Highlights & Insights

  • The most interesting aspect of the paper is the pivot of persuasive prompting from "attack/jailbreak" contexts to efficiency optimization. It demonstrates that model behavior can be significantly shaped by linguistic persuasion strategies without weight modification.
  • Whisper shows strong applicability to closed-source APIs. Many reasoning efficiency methods only work with open-source models, whereas the black-box suffix search can be directly applied to commercial model calls.
  • The results suggest that "conciseness" is not just a simple instruction but a behavioral pattern that the model must be persuaded to believe in and execute consistently.
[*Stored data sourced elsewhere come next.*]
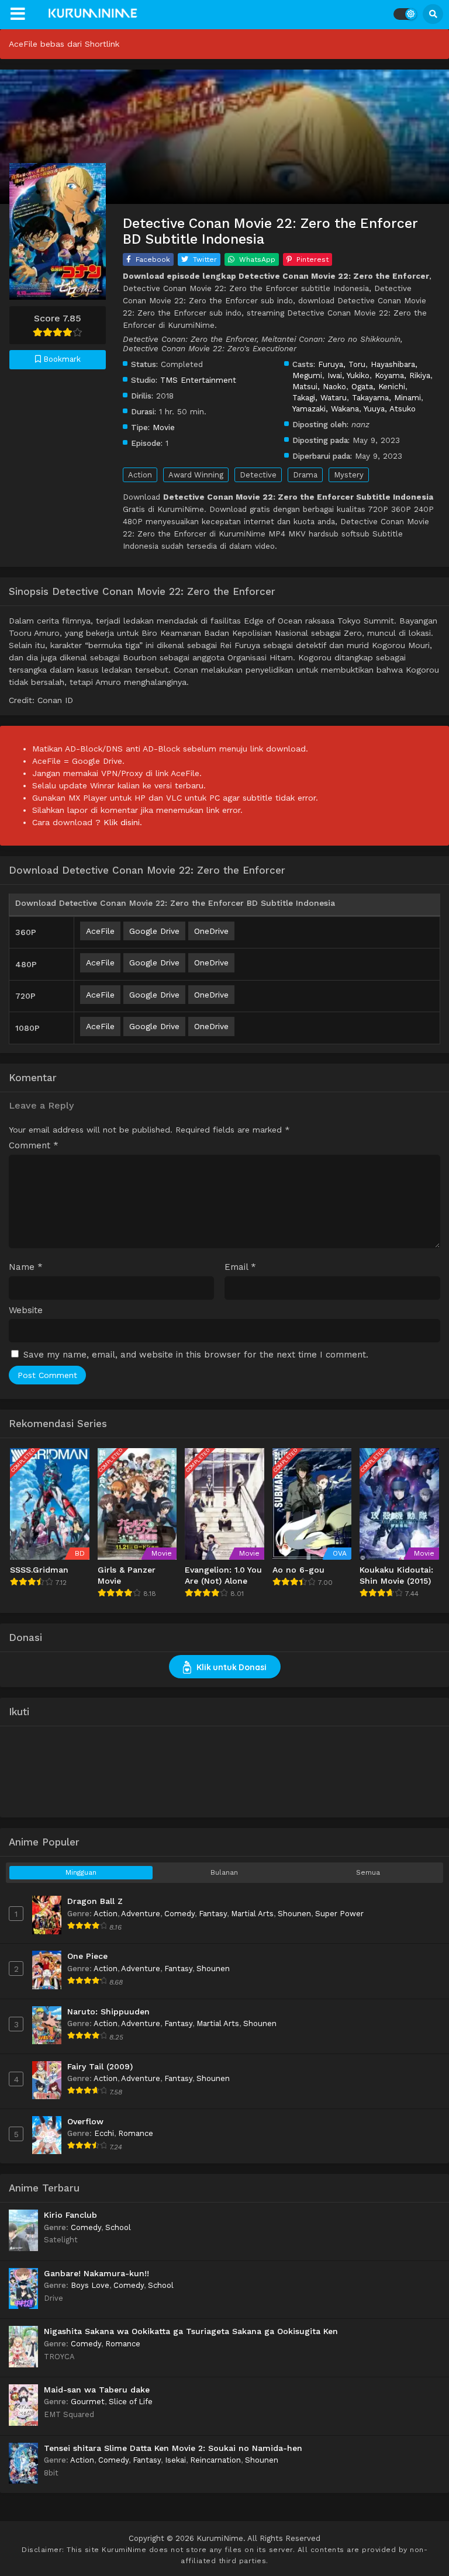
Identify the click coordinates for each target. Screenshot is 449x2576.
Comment (33, 1146)
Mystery (349, 474)
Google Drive (154, 931)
Evidence, roles, and context are more effective than bare instructions at altering the model's default long-reasoning habits.
  • Such methods remind us that prompt suffixes can forcefully alter reasoning length and style, implying that production systems need to manage potential conflicts between efficiency prompts and safety/compliance prompts.

Limitations & Future Work

  • Open-source model experiments were primarily focused on Qwen3 and DeepSeek-R1-Distill series, excluding larger models like Qwen3-235B-A22B.
  • The set of persuasive perspectives is limited; only a few were tested. A more systematic search of grammatical and discourse strategies might yield stronger compression but could also introduce complex safety risks.
  • The primary development set is based on mathematical reasoning. Although out-of-domain results were provided, verification is needed for tasks like coding, legal, and medical domains.
  • The method relies on development set evaluations where each candidate requires actual model calls; search costs remain a concern for expensive closed-source APIs.
  • Certain "threat" or "emotional" prompts may not be appropriate in a product context; future work should explore more neutral and auditable persuasive patterns.
  • vs. SFT / RL Length Penalty: Training-based methods can change the model distribution but require compute and data; Whisper is a plug-and-play black-box method that does not modify weights.
  • vs. DEER / Activation Steering: White-box methods use internal states to early-stop or compress CoT but are inapplicable to closed APIs; Whisper only requires input-output access.
  • vs. BeConcise / Chain-of-Draft: Simple short-answer instructions usually yield limited compression or harm accuracy; Whisper finds more robust suffixes through automated search and accuracy constraints.
  • Insight: Reasoning systems can treat "whether long-form thinking is required" as a controllable strategy. Compressing simple samples via Whisper-style suffixes while retaining long reasoning or using verifiers for difficult samples may be more economical than a universal CoT approach.

Rating

  • Novelty: ⭐⭐⭐⭐☆ The application of persuasive prompting to reasoning efficiency is a fresh perspective; the method itself is a lightweight prompt search.
  • Experimental Thoroughness: ⭐⭐⭐⭐☆ Covers open/closed source models, multiple benchmarks, and transfer analysis, though more massive models and task domains could be included.
  • Writing Quality: ⭐⭐⭐⭐☆ Problem definition is clear and tables are informative, though some persuasive examples require the reader to judge product acceptability.
  • Value: ⭐⭐⭐⭐⭐ Extremely practical for LRM applications sensitive to API costs and latency, especially where model weights cannot be modified.